* [TASK BRIEF]:
Because the material must be preserved as it stands, copy every line exactly.

* [SUPPLIED DATA]:

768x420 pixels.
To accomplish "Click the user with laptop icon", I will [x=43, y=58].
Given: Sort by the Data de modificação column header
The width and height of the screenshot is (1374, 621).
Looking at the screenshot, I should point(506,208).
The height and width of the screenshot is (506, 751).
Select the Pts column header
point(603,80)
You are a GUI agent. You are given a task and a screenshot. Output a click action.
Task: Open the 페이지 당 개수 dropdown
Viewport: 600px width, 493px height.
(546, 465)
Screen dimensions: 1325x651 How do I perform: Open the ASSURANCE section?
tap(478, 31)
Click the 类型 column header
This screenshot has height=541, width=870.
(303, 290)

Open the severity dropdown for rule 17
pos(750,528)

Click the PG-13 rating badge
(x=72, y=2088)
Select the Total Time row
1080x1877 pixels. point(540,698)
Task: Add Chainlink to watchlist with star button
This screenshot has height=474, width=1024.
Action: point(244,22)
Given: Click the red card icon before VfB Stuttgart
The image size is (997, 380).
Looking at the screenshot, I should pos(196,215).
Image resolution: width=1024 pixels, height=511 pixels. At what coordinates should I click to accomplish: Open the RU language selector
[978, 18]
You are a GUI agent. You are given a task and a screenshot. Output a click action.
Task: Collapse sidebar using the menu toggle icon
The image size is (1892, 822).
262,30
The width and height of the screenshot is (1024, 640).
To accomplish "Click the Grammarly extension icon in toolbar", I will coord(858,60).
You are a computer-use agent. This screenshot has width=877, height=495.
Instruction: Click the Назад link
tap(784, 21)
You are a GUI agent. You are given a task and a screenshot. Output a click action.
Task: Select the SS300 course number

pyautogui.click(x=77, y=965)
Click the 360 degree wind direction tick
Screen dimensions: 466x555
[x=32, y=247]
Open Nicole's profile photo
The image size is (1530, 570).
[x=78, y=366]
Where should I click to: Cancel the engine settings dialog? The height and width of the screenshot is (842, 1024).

* [RESPONSE AREA]:
768x420 pixels.
To accomplish "Click the user with laptop icon", I will [x=43, y=58].
Given: Sort by the Data de modificação column header
The width and height of the screenshot is (1374, 621).
Looking at the screenshot, I should point(506,208).
The height and width of the screenshot is (506, 751).
Select the Pts column header
point(603,80)
You are a GUI agent. You are given a task and a screenshot. Output a click action.
Task: Open the 페이지 당 개수 dropdown
Viewport: 600px width, 493px height.
(546, 465)
Screen dimensions: 1325x651 How do I perform: Open the ASSURANCE section?
tap(478, 31)
Click the 类型 column header
This screenshot has height=541, width=870.
(303, 290)

Open the severity dropdown for rule 17
pos(750,528)

Click the PG-13 rating badge
(x=72, y=2088)
Select the Total Time row
1080x1877 pixels. point(540,698)
Task: Add Chainlink to watchlist with star button
This screenshot has height=474, width=1024.
Action: point(244,22)
Given: Click the red card icon before VfB Stuttgart
The image size is (997, 380).
Looking at the screenshot, I should pos(196,215).
Image resolution: width=1024 pixels, height=511 pixels. At what coordinates should I click to accomplish: Open the RU language selector
[978, 18]
You are a GUI agent. You are given a task and a screenshot. Output a click action.
Task: Collapse sidebar using the menu toggle icon
The image size is (1892, 822).
262,30
The width and height of the screenshot is (1024, 640).
To accomplish "Click the Grammarly extension icon in toolbar", I will coord(858,60).
You are a computer-use agent. This screenshot has width=877, height=495.
Instruction: Click the Назад link
tap(784, 21)
You are a GUI agent. You are given a task and a screenshot. Output a click action.
Task: Select the SS300 course number

pyautogui.click(x=77, y=965)
Click the 360 degree wind direction tick
Screen dimensions: 466x555
[x=32, y=247]
Open Nicole's profile photo
The image size is (1530, 570).
[x=78, y=366]
Where should I click to: Cancel the engine settings dialog? The height and width of the screenshot is (842, 1024).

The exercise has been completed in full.